OK you two, now you've gone and done it. I now have a monero markdown file in my personal notes. I've started putting links in there as I read them. If you see me add an XMR address, you'll know I've successfully got set up and am giving Monero its day in court.
Well, now I'm curious. You've had some time with it apparently. So, what is the judge's verdict from its day in court?
Oh dip, someone found an old post on nostr. Achievement unlocked. I feel like things fly by here so fast and then they hang around but [almost] nobody ever looks at them. Anyway, I got a wallet and put it in my profile and that's it. No tips. Haven't tried to trade anything for XMR. Pretty antitclimatic.
Makes sense. Nostr is pretty lightning dominated right now. Sent you a little something. There's a Nostr client being worked on right now for Monero that is Amethyst-based. Should be out sometime this week based on recent comments. https://bounties.monero.social/posts/94/42-349m-nostr-client-for-monero There's also a prototype web client: https://anarkio.codeberg.page/nostril/#/home/
running cake on calyx. so far so good.
You can install Obtanium from Github and use that to install other packages from Github. https://github.com/ImranR98/Obtainium/releases/tag/v1.0.0
I like Monero, it's good and gives what it promises. But I can't stop thinking it'll be easier to add an extra monero-like-privacy layer to BTC (say, on LN or not) than to move all the credibility and trajectory Bitcoin has to Monero. Take it as an opinion of someone who can only grasp the basics of the tech involved. I know it's way more complicated than what I just said.
makes two of us wont disregard completely yet, but only as a tool and not as savings
It’s not a reasonable end stage privacy tool either. Using it would require an on chain footprint on both Bitcoin and Monero, and monero scales even worse than Bitcoin does. People are free to do whatever they want but if people care about privacy and digital sound money they would understand the importance of a Bitcoin L2 solution.

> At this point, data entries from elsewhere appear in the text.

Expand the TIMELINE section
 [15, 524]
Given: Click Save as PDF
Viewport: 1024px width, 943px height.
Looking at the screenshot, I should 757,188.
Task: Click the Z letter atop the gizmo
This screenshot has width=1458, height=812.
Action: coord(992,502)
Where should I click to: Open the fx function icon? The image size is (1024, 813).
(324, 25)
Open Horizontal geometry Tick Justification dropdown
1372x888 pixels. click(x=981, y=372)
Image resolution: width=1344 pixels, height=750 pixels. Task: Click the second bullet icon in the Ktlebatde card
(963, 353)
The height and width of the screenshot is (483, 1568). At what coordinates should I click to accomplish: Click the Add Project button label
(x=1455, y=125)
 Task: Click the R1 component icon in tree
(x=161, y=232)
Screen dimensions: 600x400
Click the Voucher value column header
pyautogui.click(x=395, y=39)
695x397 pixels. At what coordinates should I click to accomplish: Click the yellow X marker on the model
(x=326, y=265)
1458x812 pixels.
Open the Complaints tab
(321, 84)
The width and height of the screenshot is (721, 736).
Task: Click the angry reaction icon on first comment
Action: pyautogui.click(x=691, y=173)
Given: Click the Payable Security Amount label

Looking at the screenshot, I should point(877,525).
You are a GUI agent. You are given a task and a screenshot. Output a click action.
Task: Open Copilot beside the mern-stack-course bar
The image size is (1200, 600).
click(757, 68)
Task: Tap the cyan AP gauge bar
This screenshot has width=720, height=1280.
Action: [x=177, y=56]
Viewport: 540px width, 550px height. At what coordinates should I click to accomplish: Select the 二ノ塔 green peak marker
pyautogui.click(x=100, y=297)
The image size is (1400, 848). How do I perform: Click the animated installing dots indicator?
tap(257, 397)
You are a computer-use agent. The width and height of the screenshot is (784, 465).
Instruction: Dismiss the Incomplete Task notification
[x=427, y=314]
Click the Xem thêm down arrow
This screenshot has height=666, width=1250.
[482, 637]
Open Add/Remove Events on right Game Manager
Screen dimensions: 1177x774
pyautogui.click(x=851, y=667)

This is true. Privacy will always be a an arms race. Even offchain methods, like LN, aren't fool-proof. Encrypted data can be actively recorded by adversaries and kept to break in the future. Practically speaking, as long as privacy tech keeps progressing and gives old blockchain data privacy for long enough spans, it doesn't really matter if it can be broken in distant futures as the users will be long gone and the relatively recent data will be on better privacy tech. The differences in scaling capabilities between Monero vs Bitcoin, or even Lightning, look the same from above when we're talking about 10s, 100s of millions or billions of users. None of them can get anywhere close to that. If Bitcoin, in it's greater popularity and userbase, has time to figure it out, then so does Monero even more so. There are solutions available *right now* that would easily scale both like MimbleWimble or DAGs. But that change is very unlikely to happen on Bitcoin...Monero on the other hand is more flexible with changes if/when need be. So it has that advantage.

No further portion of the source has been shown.